The current of change.

Recently, my youngest moved out to live on her own. It was hard but, I know it’s time. This jump for her and me is the natural order of things. I find in these moments of transition amidst the pain and discomfort, there’s a quiet stream of knowing that runs deep inside me. It quietly reminds me to go with the flow of this life current. No matter what’s bubbling on or around the surface of my skin, I’m carried in the flow of this deep, untroubled current even when I fight it and try to swim upstream. A change or transition is like taking a brave jump to that next thing and each leap to the next place before me means I have to find my balance all over again. I’ve got to stop after the jump, breathe, slow down and get my bearings. I have to think about what really just happened and despite the discomfort, rely on the stream of knowing to tenderly hold me afloat while I work on regrouping. With change there is newness and opportunity on one end of the seesaw teetering with the loss of something on the other end. I wait and bob up and down as the loss becomes less heavy and newness and opportunity becomes more apparent and abundant. While in this new place, I teeter and I wait. I remind myself that I’ve been here before and the length of my stay is dependent on the depth of my loss. It may require that I just breathe, or weep or scream but, this time of transition always includes waiting to adapt and find my footing again. I’m a part of the natural world which is always striving for balance by surrendering something and growing something new.
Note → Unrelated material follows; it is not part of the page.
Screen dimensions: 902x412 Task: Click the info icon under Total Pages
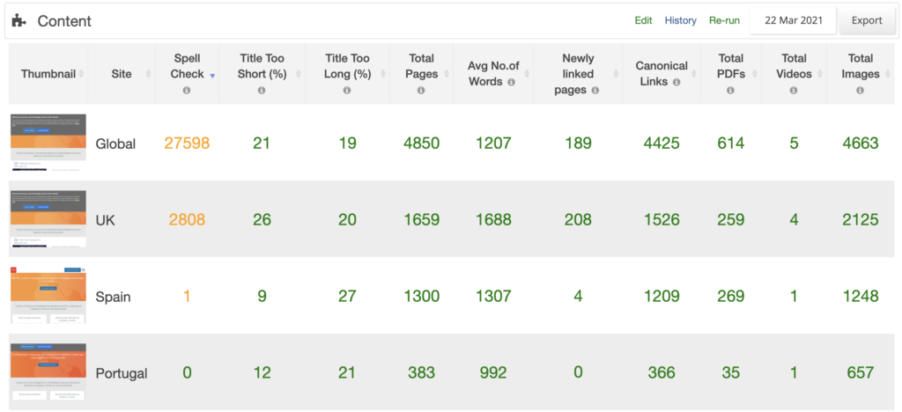421,90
Seeds grow in the fertilized soil of things that have burnt to the ground and tender, green leaves bust through the earth to take root in a new place for a new purpose.

When I feel like I’ve reached equilibrium again, I hope to take notice of what this place looks like and feels like. It’s a time to notice, rest, recover and gather. It’s a time to dream, learn and put out the glow of understanding so others know they’re not alone as they work towards balance again too. With my feet planted on level ground, it’s easier for me to reflect on my journey and what to keep for my future travels and what to trash. It’s a time to shine with the wisdom I’ve gleaned, revisit what matters and align once again with my purpose and who I am apart from my losses. It’s a time to practice self-awareness and feel. A lot can happen in equilibrium and that’s nature’s way. We need that time to build our reserves for the next transition and store that strength deep in our bones so our foundation and roots aren’t as easily ripped from the earth when change comes again.

Time moves on and things and moments end. That’s the only way something else can begin. I’ll try to remember that when I carry the hard, heavy feelings and pray for them to move along. This is how change occurs. I wait until the heaviness of uncertainty, fear and sadness leaves so, my arms are freed up to grab opportunity from the fresh, new air that accumulates around me. It’s up to me to breathe in the idea of starting over again despite my fear. It’s up to me to remember that what lies before me can contain beautiful too if I try hard to build from where I am right now given all I know. Eventually, equilibrium will arrive as I become lighter and freer to widen my lens and focus not only on what I’ve lost but all I’ve gained. With each turn of the planet and every courageous leap of faith, I start over again and again.

Questions/activities to ponder or good journal prompts!

  1. Why can change be so hard for us as humans?
  2. What have you lost and what have you gained due to a life change?
  3. What keeps you from being aware of the state of balance or equilibrium? How may noticing this state bring about a sense of growth and learning?
  4. While you wait for the pain of loss to lessen, is there a “knowing” that guides you, holds you and/or comforts you? If yes, what is that knowing?
  5. When you widen your lens of all you see, opportunity may look like many things, thoughts or new ideas. What do you see when you widen your lens?